**DATA UNDER STUDY**
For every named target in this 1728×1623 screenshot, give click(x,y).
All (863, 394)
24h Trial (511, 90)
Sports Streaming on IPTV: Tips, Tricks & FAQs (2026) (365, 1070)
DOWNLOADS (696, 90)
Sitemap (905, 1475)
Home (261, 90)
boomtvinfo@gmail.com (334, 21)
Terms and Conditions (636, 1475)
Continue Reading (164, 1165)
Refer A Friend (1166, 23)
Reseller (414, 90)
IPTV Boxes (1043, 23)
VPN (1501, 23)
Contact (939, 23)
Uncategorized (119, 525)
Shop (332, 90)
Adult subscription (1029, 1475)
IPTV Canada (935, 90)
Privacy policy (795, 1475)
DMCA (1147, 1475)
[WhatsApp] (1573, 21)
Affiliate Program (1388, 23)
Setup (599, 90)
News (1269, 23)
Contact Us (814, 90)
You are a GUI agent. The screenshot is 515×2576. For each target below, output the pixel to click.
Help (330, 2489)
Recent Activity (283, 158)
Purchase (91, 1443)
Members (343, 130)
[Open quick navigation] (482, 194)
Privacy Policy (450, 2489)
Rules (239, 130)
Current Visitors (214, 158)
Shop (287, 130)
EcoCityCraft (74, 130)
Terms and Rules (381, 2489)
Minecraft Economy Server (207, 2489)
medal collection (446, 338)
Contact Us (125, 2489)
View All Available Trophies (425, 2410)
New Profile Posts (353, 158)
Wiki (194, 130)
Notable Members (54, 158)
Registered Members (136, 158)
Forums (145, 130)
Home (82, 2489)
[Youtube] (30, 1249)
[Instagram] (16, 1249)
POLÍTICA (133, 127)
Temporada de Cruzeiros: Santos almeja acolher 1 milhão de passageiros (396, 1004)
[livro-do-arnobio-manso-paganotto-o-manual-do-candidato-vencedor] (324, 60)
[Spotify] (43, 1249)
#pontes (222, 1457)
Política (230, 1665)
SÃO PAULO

**TASK PROMPT**
Go through the records above and copy each line exactly.

**RESPONSE TO THIS TASK**
For every named target in this 1728×1623 screenshot, give click(x,y).
All (863, 394)
24h Trial (511, 90)
Sports Streaming on IPTV: Tips, Tricks & FAQs (2026) (365, 1070)
DOWNLOADS (696, 90)
Sitemap (905, 1475)
Home (261, 90)
boomtvinfo@gmail.com (334, 21)
Terms and Conditions (636, 1475)
Continue Reading (164, 1165)
Refer A Friend (1166, 23)
Reseller (414, 90)
IPTV Boxes (1043, 23)
VPN (1501, 23)
Contact (939, 23)
Uncategorized (119, 525)
Shop (332, 90)
Adult subscription (1029, 1475)
IPTV Canada (935, 90)
Privacy policy (795, 1475)
DMCA (1147, 1475)
[WhatsApp] (1573, 21)
Affiliate Program (1388, 23)
Setup (599, 90)
News (1269, 23)
Contact Us (814, 90)
You are a GUI agent. The screenshot is 515×2576. For each target below, output the pixel to click.
Help (330, 2489)
Recent Activity (283, 158)
Purchase (91, 1443)
Members (343, 130)
[Open quick navigation] (482, 194)
Privacy Policy (450, 2489)
Rules (239, 130)
Current Visitors (214, 158)
Shop (287, 130)
EcoCityCraft (74, 130)
Terms and Rules (381, 2489)
Minecraft Economy Server (207, 2489)
medal collection (446, 338)
Contact Us (125, 2489)
View All Available Trophies (425, 2410)
New Profile Posts (353, 158)
Wiki (194, 130)
Notable Members (54, 158)
Registered Members (136, 158)
Forums (145, 130)
Home (82, 2489)
[Youtube] (30, 1249)
[Instagram] (16, 1249)
POLÍTICA (133, 127)
Temporada de Cruzeiros: Santos almeja acolher 1 milhão de passageiros (396, 1004)
[livro-do-arnobio-manso-paganotto-o-manual-do-candidato-vencedor] (324, 60)
[Spotify] (43, 1249)
#pontes (222, 1457)
Política (230, 1665)
SÃO PAULO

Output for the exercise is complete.